#### Document text
□ □ □ □ □
The next day we found ourselves filming in Newlyn fish market. Markets are a joy to film in, because as a general rule fishermen and fish merchants don’t give a tinker’s cuss about being filmed and just get on with the business of making money. There’s a lot of noise and bustle and men with beards and beer bellies who do, however, have a slightly menacing attitude towards incomers. Making a living from the sea is a hard life and if you don’t belong to the fraternity then you don’t really belong here. I think we all sensed this while we were nursing our hangovers and desperately trying to avoid being run over by forklift trucks.

I don’t think it helped that Floyd was wearing a very expensive Burberry trench coat and a brown trilby hat. He looked as if he’d be more at home at Goodwood or Newmarket. We filmed Keith wandering around the boxes of fish, stopping occasionally to pick up a good specimen and put it down, and oddly I noticed that wherever he went he left a trail of fishermen in his wake doubled up with laughter. I knew he was charismatic, but this was extraordinary. These men were normally dour and suspicious, but here they were laughing at whatever Keith was saying (which I couldn’t hear because I didn’t have headphones on). Then I realized what had caused such mirth. Someone had stuck a label on the back of his expensive raincoat saying ‘fresh prick’.

I could hardly breathe for laughing so much but Floyd really didn’t find it funny at all. In fact, he looked quite hurt. When I’d finally stopped laughing I suggested that Keith should tell the audience what kind of unusual fish there were in the market that morning, preferably fish the merchants couldn’t sell in England and were shipping off to Spain and France instead. I should have known that Keith hates to be made a fool of and will always try to get his own back in any way he can.

Once the camera was rolling he picked up a red mullet and said what wonderful fish these were; in France they were highly revered and they called them the woodcock of the sea, because like woodcock, they were cooked with their guts intact. He then went on to talk about other fish that we as a nation ignore, preferring the safer options of cod, plaice, and haddock. Finally he took a fish I’d never seen before. It was a handsome browny-green fish with a spiky, lethal-looking dorsal fin.
□ □ □ □ □
#### Source material
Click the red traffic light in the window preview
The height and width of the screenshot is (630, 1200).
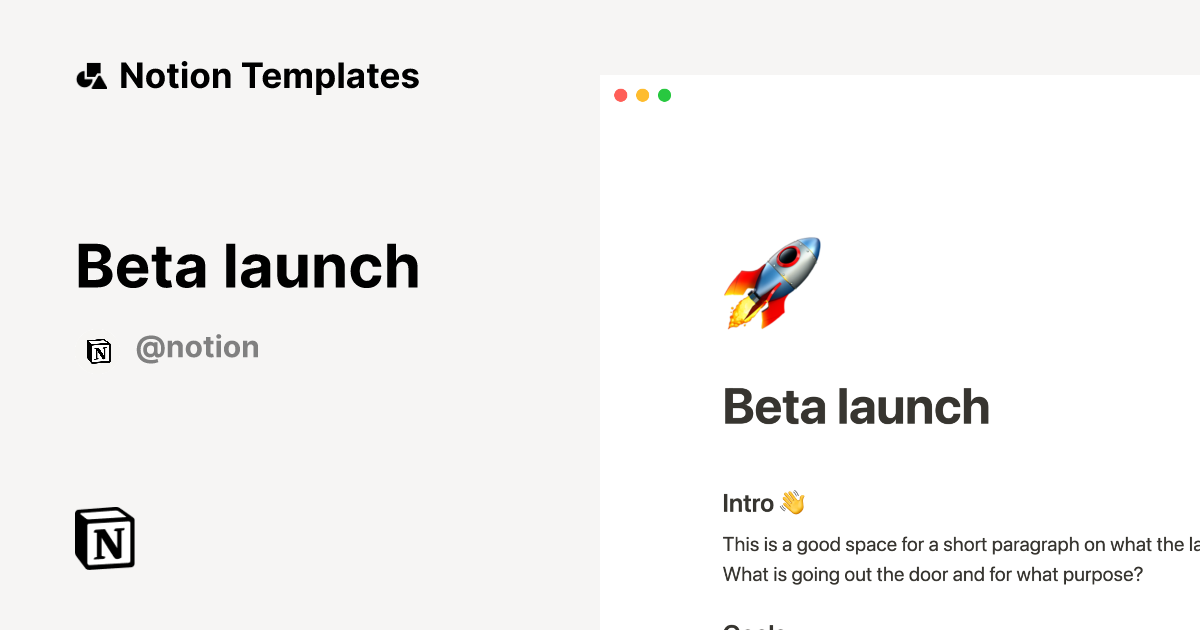point(620,94)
□ □ □ □ □
Pick up the account of filming at Newlyn fish market after its final sentence and carry it forward.

‘And now my little gastronauts,’ said Floyd to the camera—and I may not have this word perfect, but it went something like this—‘I want to tell you about this chap here. He’s called a weaver and over in France they serve him in bouillabaisse. He’s got a wonderful sweet flavour and a firm texture but over here he’s regarded as a nuisance because people might tread on him and have to be carted off to hospital.’

He then went on to suggest that the camera show a close-up of the spines of the weaver fish. ‘Look at these pricks,’ he said (rising emphasis on the word pricks I noticed), ‘because they could do you serious harm—and there seem to be an awful lot of pricks in this fish market.’ Point taken.

That evening Floyd visited a tarot card reader. He didn’t have to go very far because she was sitting near the entrance to the restaurant where we were eating with the crew. I couldn’t hear what she was saying but I could tell that she fancied him and it looked as if the feeling was mutual. They were drinking wine and laughing, and occasionally glancing back at the table where I was sitting with the crew. Eventually the consultation ended and he returned to his seat. With a beaming grin he told us the cards could foresee a tremendous future for him. He would become a household name and all his money worries would be a thing of the past. However, before he reached the heights of his powers the relationship with the ‘joker’ (I assumed he meant me) would be too strained to continue and would cease. Bloody hell, I thought, ‘we haven’t made one programme yet and already I have a sense of doom’. It took a few years, but the tarot reader was right.